Sinaia, de Monte Sinaí, es una población mediana y turística de montaña con un buen número de hoteles de varias plantas que se alzan en las laderas a una altura de 750 metros sobre el nivel del mar. Una indicación le lleva al monasterio de Sinaia, uno de los más espectaculares y bellos del país, que da nombre al pueblo que creció a su alrededor. Deja el coche, y, aunque ya no llueve, el frío ha arreciado, lo que le obliga a abrigarse. Se nota que está en la montaña. Compra una entrada al cancerbero que hay en la puerta y entra en el monasterio de tres cúpulas, planta cuadrada, paredes rayadas en color salmón y parte superior en ladrillo. Al contrario de otros monasterios ortodoxos, el de Sinaia no tiene murales en su nártex de cuatro columnas de alabastro que antecede a una puerta del mismo material cuyo arco es una filigrana de piedra. El iconostasio es de madera y el número de iconos que aparecen a uno y otro lado de la puerta del santuario es moderado: doce. Un reducido número de frescos de ángeles custodios decoran las paredes. El monasterio es bonito, pero no es lo que se esperaba, pero el entorno, eso sí, es espectacular, y el día lluvioso y desapacible ayuda.
Llovizna cuando sale. Hay una dependencia aneja al monasterio central y Ulises investiga. Su curiosidad tiene recompensa. Un claustro cuadrangular, que alberga las celdas para los visitantes que quieran quedarse y las de los popes del monasterio, encalado de blanco, rodea a una diminuta iglesia, la de la Ascensión de la Virgen María, la genuina del recinto monacal, construida entre los años 1690 y 1695 por el noble Mihail Cantacuzino, de peregrinaje a Tierra Santa y que pasó por la zona. La iglesia es del viejo estilo valaco, el llamado brancoveanu, de fachada blanqueada, tejado de pizarra a cuatro aguas y una única cúpula lucernario rematada por una cruz dorada. Su nártex cuadrado y flanqueado por ocho columnas, que aguantan siete arcos de medio punto, está decorado con extraordinarios frescos de Parvu Matu, el gran maestro de los pintores de iconos rumanos.
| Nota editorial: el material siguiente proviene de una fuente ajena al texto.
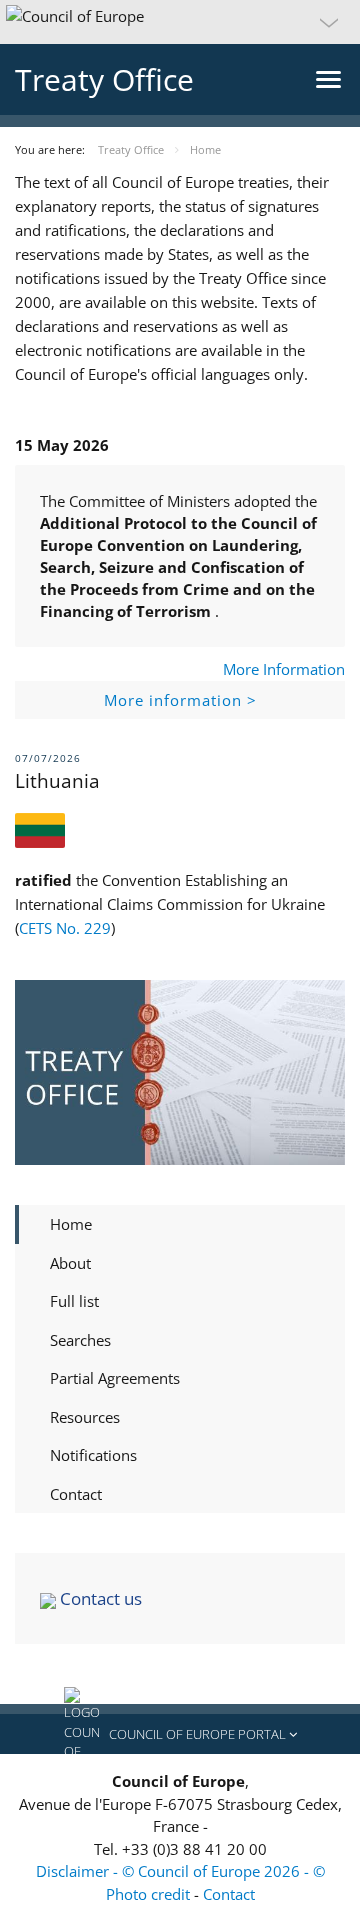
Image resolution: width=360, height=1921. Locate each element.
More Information (284, 669)
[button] (180, 22)
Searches (80, 1340)
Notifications (93, 1455)
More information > (180, 700)
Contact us (99, 1598)
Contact (76, 1494)
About (70, 1263)
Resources (85, 1417)
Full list (74, 1301)
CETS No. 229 (65, 928)
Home (71, 1224)
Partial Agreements (115, 1378)
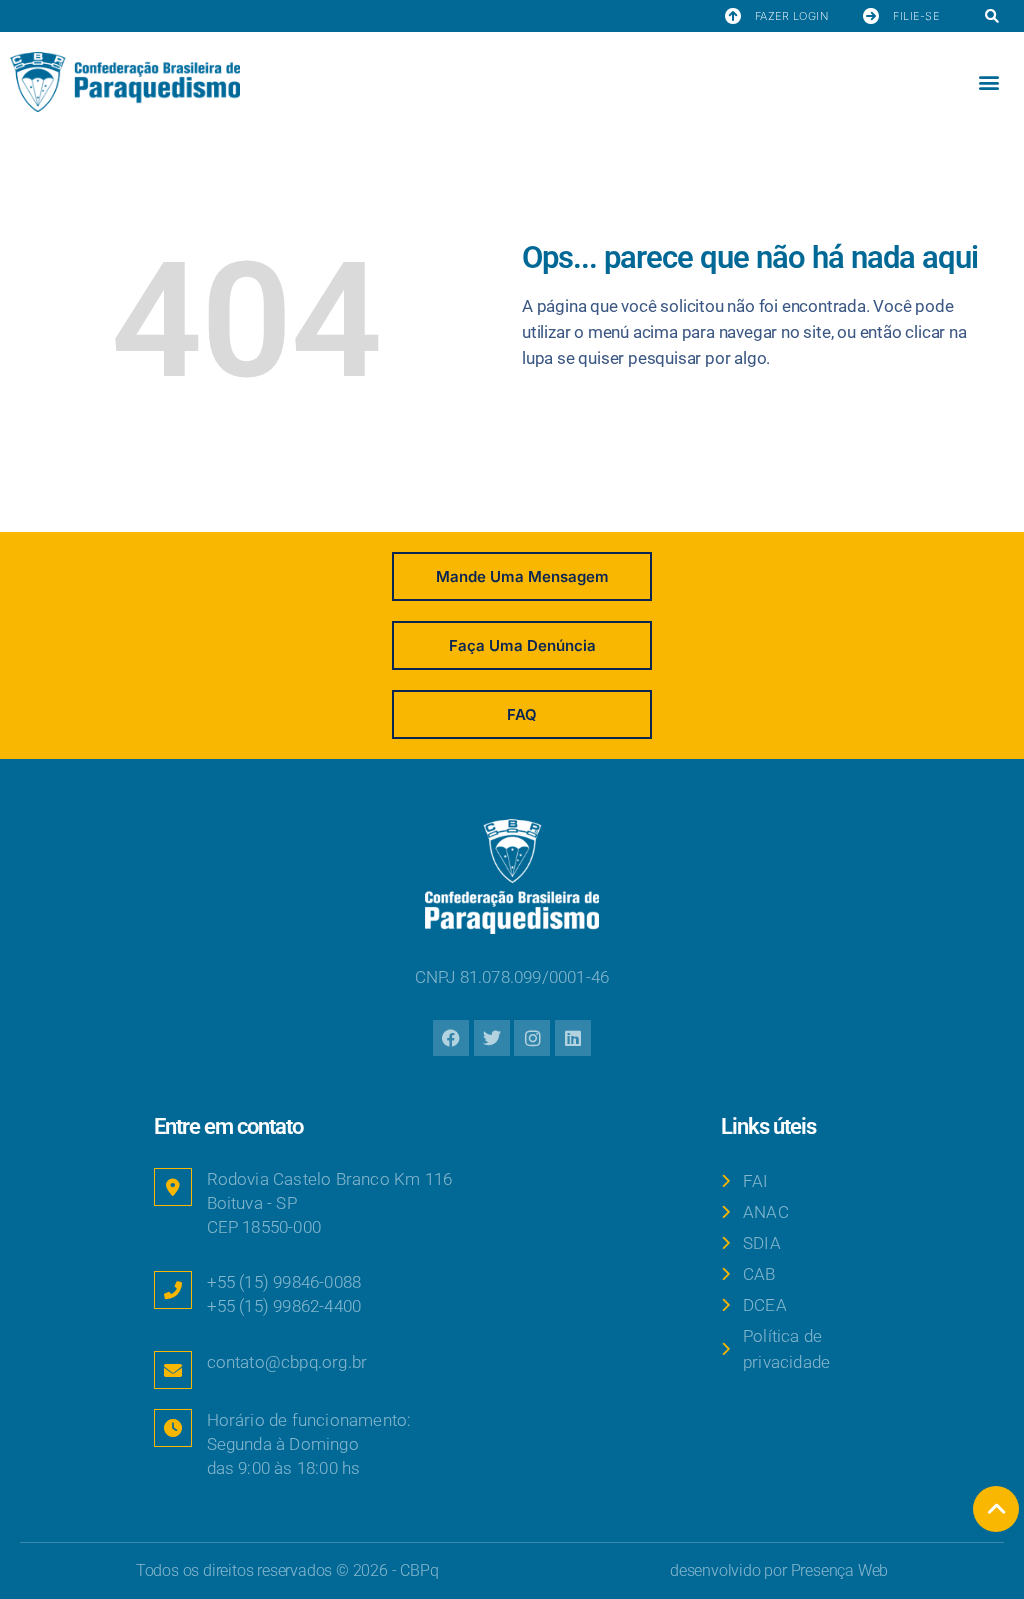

Unas pinturas secuenciales y dispuestas en tres círculos, que rodean un curioso Pantocrátor de un Jesús sin barba, y parece el tablero de un juego de mesa, decora la bóveda. Los iconos de la parte central son de una ejecución exquisita, y otro sinfín de iconos sobrevuela la puerta de entrada de la iglesia e incluso decoran los arcos.
El interior es peculiar, de planta de cruz latina, algo muy atípico en Rumanía, y con ábsides rectangulares. La iglesia mide 15 metros de largo, 6 de ancho y 15 de alto. Los muros tienen una anchura de un metro y la disposición de los frescos sobre ella es perfecta, adaptándose a las irregularidades de las paredes, sin dejar un solo resquicio sin pintar. En el iconostasio hay un relicario que es un altorrelieve de plata que representa a la virgen con el niño Jesús; otro es un Jesús adulto. Ulises disfruta del placer solitario que le depara esa iglesia, toma asiento en la única silla dispuesta para los admiradores de tal obra de arte y permanece unos minutos en silencio, en recogimiento, en esa pequeña capilla Sixtina del arte bizantino. Nunca tanta belleza en tan poco espacio.
Lo que va a ver a continuación es sencillamente lo opuesto de ese hermoso monasterio, y no porque no resplandezca en él la belleza y el arte. El castillo de Peles está muy cerca, así es que no mueve el coche. Un camino empedrado y cubierto de hojarasca le lleva a través de un tupido hayedo cruzado por un torrente hacia esa bellísima edificación que sirvió de residencia veraniega a los monarcas rumanos desde que Carol I de Rumanía, de ascendencia germana, encargó al arquitecto Karel Liman su construcción entre 1873 y 1914. El castillo, en lo alto de una suave colina cubierta de hierba, con bosques alrededor, uno de los monumentos más importantes de la Europa del siglo XIX, está rodeado por un gran jardín versallesco colmado de estatuas (las de Carol I y su esposa Isabel de Wied ocupan un lugar preminente) y fuentes que hablan de la magnificencia que el visitante va a encontrar en su interior.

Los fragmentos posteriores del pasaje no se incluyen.